Hard and transparent glass is used for various purposes such as tableware, furniture, and glass windows, but it is a material that is prone to cracks or scratches in its atomic structure. However, a Chinese research team has developed a new carbon-based material that has a hardness enough to damage diamonds while adopting a glass atomic structure.
Diamond, a carbon allotrope, is a hard substance with a crystal structure in which each carbon atom is covalently bonded to four adjacent atoms. Because of this property, diamonds are not only pampered as jewelry, but are also used as abrasives and cutters. In contrast to diamonds and the like, materials in which atoms and molecules are not arranged in a regular arrangement are said to be amorphous.
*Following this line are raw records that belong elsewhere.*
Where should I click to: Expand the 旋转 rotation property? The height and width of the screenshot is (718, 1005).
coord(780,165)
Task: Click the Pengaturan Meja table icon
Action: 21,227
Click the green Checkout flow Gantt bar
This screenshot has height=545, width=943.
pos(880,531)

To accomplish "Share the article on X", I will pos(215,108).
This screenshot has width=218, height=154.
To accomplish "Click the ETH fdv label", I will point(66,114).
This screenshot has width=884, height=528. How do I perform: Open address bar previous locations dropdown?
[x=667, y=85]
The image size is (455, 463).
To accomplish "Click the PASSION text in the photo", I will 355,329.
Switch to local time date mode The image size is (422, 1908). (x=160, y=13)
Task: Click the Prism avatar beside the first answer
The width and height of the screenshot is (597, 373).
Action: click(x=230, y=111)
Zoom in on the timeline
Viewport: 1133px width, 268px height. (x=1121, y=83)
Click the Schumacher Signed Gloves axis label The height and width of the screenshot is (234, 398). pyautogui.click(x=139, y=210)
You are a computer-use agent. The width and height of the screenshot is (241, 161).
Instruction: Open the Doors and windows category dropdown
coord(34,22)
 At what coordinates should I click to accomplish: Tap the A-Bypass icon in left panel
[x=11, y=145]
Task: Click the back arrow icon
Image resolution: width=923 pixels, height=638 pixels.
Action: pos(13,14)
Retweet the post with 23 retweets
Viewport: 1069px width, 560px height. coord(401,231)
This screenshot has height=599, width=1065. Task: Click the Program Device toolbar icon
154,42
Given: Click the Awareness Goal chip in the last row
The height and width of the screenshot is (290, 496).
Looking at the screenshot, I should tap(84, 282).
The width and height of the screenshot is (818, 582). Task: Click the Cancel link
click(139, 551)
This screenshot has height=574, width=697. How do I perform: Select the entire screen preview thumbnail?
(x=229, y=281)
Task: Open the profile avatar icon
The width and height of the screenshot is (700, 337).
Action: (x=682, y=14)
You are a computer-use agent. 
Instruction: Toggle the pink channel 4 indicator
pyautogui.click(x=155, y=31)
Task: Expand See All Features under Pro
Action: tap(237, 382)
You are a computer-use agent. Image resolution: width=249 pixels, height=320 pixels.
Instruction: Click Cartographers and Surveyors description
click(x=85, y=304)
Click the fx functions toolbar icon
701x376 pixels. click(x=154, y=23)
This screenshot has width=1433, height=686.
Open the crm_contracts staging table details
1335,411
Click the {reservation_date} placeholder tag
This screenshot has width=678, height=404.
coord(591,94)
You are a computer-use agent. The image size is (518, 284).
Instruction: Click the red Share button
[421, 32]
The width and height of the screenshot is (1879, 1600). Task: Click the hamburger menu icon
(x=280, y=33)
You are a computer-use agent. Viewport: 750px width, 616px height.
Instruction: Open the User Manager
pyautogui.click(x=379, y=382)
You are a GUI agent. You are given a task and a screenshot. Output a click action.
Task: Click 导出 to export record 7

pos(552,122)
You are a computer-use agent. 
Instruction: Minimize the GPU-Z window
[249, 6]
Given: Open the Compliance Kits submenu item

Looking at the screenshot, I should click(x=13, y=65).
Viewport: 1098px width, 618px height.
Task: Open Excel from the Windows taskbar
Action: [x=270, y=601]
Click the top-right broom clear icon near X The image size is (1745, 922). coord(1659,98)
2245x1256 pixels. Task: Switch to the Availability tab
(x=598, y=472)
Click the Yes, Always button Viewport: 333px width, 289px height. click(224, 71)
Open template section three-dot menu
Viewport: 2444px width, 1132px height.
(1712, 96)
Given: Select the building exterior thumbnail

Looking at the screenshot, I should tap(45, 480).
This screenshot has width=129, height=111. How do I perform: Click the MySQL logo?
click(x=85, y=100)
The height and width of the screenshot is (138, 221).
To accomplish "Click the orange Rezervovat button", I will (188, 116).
The research team at Yanshan University in China, which has been developing hard materials for a long time, conducted an experiment to pulverize Buckminsterfullerene, a spherical molecule made of 60 carbon atoms, like a soccer ball, with the goal of developing a transparent and hard material. In the experiment, the research team heated Buckminster Fullerene at an extreme pressure of 25 GPa at a high temperature of 1,000 to 1,200 degrees.
In addition, the Buckminster Fullerene was not brought to a high temperature and high pressure state at once, but was slowly cooled after raising the heat and pressure over 12 hours or more. There has been a research team that crushed Buckminster fullerene before, but it is said that no research team has taken such extreme conditions for fear of diamond formation under extreme high temperature and high pressure conditions.
As a result, the research team succeeded in making a transparent material called AM-III. It has been confirmed that small crystal structures are mixed with glass-like disordered rows of atoms. As a result of investigating the characteristics of AM-III, the research team said that AM-III recorded 113 GPa in the Vickers hardness test, which examines the hardness by pressing the hardness of diamond. Considering that natural diamond score is 60-100 GPa in Vickers hardness test, AM-III is harder than natural diamond.
Also, when I scratched the flat surface of the natural diamond with AM-III, the natural diamond was scratched. The team reports that AM-III is the hardest amorphous material known to date. It is still difficult to produce enough AM-III to be widely used in commercial processes, but bulletproof glass made from AM-III is expected to be 20 to 100 times stronger than general mainstream products. In addition, AM-III is a semiconductor with a 1.5-2.2 eV bandcap similar to silicon as well as rigid, and is suitable for use in devices that operate under extreme conditions such as high pressure and design. AM-III is attractive because it can be manufactured in various shapes and sizes, and the possibility of being used in weapons and solar cells in the future is also reported. Related information can be found here.